» EXERCISE AIM:
The entries below contain a stretch that opens with the line containing "Collapse the arrow function fold at line 67" and closes with the line containing "You are a computer-use agent. Screen dimensions: 720x1280"; set down that stretch exactly, both ends included, and nothing else.

- - -

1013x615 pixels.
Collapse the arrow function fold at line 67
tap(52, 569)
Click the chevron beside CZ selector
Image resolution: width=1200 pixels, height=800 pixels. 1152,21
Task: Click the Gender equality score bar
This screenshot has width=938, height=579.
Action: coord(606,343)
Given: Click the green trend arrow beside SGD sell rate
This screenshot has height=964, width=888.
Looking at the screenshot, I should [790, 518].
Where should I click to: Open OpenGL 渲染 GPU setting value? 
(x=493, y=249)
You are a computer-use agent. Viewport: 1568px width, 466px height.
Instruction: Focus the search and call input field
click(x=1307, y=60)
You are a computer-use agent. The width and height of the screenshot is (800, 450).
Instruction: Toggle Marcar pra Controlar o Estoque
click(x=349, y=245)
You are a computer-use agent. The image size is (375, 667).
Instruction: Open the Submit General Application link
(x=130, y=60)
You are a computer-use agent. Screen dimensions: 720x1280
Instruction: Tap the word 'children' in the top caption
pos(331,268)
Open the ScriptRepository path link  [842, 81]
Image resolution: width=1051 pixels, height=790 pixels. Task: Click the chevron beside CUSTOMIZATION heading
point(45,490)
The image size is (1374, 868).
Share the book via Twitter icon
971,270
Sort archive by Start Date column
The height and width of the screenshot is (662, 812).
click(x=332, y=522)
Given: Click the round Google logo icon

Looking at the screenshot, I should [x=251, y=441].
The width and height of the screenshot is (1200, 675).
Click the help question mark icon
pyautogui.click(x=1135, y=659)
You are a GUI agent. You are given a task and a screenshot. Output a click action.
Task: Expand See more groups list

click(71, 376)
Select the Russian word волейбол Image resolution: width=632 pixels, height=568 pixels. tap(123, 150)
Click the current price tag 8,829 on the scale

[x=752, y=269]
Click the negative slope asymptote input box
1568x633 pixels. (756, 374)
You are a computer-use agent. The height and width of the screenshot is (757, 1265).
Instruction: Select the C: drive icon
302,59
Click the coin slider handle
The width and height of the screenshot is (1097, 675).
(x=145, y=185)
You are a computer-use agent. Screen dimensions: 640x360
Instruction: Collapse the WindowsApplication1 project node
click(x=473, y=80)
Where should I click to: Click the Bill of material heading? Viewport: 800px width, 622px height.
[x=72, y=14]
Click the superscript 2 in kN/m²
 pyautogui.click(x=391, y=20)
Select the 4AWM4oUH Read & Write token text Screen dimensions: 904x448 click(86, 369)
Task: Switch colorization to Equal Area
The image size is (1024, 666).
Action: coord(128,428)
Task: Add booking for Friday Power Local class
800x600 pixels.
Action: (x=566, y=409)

- - -

» RESULT BELOW:
Collapse the arrow function fold at line 67
tap(52, 569)
Click the chevron beside CZ selector
Image resolution: width=1200 pixels, height=800 pixels. 1152,21
Task: Click the Gender equality score bar
This screenshot has width=938, height=579.
Action: coord(606,343)
Given: Click the green trend arrow beside SGD sell rate
This screenshot has height=964, width=888.
Looking at the screenshot, I should [790, 518].
Where should I click to: Open OpenGL 渲染 GPU setting value? 
(x=493, y=249)
You are a computer-use agent. Viewport: 1568px width, 466px height.
Instruction: Focus the search and call input field
click(x=1307, y=60)
You are a computer-use agent. The width and height of the screenshot is (800, 450).
Instruction: Toggle Marcar pra Controlar o Estoque
click(x=349, y=245)
You are a computer-use agent. The image size is (375, 667).
Instruction: Open the Submit General Application link
(x=130, y=60)
You are a computer-use agent. Screen dimensions: 720x1280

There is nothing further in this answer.